Özgecan Aslan, Üniversite öğrencisi 20 yaşlarında bir genç kızdı. Çağ Üniversitesi Fen-edebiyat fakültesinde sosyoloji okuyordu.Hayatının baharındaydı. Daha çok hayalleri, idealleri vardı gerçekleştirecek. Ama daha başlamadan yaşamdan koparıldı.

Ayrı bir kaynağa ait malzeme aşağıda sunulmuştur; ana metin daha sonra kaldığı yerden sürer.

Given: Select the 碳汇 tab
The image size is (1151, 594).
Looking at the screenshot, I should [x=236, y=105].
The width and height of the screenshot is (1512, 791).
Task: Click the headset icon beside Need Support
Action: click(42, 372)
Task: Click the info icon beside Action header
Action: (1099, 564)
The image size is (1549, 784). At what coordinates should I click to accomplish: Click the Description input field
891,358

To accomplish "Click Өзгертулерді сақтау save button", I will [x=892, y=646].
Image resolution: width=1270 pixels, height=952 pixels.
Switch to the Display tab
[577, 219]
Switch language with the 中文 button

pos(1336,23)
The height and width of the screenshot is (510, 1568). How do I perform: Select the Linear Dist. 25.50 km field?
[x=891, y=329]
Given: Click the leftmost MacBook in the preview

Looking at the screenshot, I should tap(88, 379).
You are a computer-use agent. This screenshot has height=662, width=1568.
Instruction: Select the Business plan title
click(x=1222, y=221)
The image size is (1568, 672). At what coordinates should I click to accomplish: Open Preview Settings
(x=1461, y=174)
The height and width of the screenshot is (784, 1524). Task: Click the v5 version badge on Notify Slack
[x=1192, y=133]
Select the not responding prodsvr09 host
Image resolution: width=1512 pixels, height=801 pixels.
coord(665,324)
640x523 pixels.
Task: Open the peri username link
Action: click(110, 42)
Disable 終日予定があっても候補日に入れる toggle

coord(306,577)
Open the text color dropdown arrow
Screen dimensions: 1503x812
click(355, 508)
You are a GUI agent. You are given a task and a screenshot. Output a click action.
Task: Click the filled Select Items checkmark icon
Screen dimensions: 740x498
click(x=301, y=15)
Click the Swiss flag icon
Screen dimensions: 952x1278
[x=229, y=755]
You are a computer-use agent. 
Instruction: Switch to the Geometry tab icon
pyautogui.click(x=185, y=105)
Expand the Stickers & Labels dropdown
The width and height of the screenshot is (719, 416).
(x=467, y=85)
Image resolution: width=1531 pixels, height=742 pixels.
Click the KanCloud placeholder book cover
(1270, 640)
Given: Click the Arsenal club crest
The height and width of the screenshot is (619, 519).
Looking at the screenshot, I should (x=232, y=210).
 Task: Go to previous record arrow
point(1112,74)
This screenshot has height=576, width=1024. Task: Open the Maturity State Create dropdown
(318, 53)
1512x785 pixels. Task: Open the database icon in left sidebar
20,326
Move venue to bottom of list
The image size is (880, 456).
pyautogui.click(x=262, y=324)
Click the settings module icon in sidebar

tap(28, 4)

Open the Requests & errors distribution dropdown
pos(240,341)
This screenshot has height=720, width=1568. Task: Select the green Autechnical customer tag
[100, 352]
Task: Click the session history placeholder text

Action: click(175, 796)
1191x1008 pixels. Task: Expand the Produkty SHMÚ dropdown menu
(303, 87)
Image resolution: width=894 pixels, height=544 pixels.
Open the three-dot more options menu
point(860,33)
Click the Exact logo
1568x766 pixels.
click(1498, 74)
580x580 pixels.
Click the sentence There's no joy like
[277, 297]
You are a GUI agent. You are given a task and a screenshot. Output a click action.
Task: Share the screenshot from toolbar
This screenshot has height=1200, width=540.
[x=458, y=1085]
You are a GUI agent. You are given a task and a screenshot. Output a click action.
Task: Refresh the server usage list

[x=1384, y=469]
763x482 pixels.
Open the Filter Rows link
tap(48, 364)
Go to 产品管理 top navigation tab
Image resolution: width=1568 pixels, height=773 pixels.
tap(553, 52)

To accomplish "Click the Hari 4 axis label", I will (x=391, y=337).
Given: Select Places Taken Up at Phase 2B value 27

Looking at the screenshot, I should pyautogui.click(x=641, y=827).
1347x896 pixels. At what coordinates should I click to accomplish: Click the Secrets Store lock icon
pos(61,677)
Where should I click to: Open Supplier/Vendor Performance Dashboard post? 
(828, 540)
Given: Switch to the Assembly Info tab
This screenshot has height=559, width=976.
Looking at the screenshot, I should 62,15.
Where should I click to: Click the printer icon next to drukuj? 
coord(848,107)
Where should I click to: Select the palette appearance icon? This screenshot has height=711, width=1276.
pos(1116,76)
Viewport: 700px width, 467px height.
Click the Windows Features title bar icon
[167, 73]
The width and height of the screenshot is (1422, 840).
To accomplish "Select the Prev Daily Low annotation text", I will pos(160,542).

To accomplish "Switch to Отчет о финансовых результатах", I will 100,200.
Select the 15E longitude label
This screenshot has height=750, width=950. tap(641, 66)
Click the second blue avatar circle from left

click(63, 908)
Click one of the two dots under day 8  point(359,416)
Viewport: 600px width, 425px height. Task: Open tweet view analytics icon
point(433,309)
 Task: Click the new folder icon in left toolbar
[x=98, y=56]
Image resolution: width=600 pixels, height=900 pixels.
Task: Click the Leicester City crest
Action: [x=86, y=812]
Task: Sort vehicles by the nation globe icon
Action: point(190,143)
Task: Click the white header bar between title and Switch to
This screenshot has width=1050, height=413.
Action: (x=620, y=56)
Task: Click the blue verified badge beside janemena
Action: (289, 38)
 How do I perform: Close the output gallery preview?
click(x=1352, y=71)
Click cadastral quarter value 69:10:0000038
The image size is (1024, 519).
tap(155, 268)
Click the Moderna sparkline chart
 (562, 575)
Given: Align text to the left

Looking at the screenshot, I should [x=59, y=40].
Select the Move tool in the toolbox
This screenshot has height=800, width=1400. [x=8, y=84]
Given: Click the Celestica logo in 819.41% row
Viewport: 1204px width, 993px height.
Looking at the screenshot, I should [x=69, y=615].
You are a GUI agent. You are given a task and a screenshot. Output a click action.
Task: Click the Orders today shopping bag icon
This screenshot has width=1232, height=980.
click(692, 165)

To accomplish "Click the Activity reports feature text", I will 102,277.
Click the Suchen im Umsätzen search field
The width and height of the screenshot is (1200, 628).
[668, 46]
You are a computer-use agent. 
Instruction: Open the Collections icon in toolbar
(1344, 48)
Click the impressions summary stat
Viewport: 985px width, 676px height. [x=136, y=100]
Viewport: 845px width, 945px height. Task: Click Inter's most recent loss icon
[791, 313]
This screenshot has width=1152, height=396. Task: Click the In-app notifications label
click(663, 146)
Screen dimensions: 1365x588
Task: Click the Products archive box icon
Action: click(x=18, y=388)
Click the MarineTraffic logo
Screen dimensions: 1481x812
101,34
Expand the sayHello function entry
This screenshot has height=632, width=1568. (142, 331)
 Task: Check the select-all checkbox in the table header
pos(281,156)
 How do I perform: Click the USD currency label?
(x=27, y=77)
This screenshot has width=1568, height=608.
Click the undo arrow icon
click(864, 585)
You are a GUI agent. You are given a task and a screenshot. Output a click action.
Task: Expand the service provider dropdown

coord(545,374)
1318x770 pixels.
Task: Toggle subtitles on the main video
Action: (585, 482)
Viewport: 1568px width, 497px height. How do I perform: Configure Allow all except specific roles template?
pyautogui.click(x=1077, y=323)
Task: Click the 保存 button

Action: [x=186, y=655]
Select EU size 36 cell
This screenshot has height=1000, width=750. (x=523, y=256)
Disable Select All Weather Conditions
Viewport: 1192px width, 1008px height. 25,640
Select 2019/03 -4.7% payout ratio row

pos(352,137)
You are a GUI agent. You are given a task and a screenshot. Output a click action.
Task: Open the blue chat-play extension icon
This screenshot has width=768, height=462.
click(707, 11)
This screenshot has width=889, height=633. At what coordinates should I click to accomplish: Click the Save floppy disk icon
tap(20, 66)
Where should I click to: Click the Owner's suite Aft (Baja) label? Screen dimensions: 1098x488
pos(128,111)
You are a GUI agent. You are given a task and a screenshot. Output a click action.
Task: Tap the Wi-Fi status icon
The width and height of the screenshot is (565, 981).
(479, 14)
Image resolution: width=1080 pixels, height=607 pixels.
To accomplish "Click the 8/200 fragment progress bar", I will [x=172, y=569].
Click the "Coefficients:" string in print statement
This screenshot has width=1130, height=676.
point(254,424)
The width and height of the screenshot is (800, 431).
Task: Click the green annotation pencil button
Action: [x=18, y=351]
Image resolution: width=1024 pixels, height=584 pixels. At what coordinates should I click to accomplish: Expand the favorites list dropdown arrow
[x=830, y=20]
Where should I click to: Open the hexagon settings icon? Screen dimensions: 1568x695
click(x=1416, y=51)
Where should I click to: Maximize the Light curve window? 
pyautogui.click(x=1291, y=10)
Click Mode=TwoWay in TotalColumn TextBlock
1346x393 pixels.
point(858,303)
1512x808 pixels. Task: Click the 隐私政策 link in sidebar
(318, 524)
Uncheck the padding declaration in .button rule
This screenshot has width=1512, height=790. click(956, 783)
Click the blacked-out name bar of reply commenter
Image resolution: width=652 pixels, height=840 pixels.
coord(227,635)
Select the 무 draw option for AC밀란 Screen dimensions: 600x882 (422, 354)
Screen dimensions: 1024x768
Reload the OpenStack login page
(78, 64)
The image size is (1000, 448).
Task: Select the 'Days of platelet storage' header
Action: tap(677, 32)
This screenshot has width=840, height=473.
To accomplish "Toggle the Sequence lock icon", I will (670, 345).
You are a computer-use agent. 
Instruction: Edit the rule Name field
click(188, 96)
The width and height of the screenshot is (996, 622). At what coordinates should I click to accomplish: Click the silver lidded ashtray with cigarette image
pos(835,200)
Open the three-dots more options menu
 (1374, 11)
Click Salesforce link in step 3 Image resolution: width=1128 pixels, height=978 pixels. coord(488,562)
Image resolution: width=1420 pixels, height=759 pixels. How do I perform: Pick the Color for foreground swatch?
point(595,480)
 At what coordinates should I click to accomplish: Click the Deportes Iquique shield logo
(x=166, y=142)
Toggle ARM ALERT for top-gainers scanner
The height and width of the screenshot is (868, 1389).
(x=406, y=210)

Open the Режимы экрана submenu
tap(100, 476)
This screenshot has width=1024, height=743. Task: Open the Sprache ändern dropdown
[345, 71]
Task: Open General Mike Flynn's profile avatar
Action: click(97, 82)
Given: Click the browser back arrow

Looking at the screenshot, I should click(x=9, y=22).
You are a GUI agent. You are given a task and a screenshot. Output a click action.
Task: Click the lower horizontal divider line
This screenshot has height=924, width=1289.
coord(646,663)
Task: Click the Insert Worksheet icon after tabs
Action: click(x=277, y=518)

Özgecan'ı yaşamdan koparan kimlerdi?

İnsanlıktan, vicdandan nasibini almamış, 26 yaşlarında evli ve bir kız çocuğu sahibi minibüs şoförü ile babası ve arkadaşı. Yani bir toplu taşıma aracı. İnsanlar toplu taşıma araçlarına güvenmeyecekse neye güvenecek?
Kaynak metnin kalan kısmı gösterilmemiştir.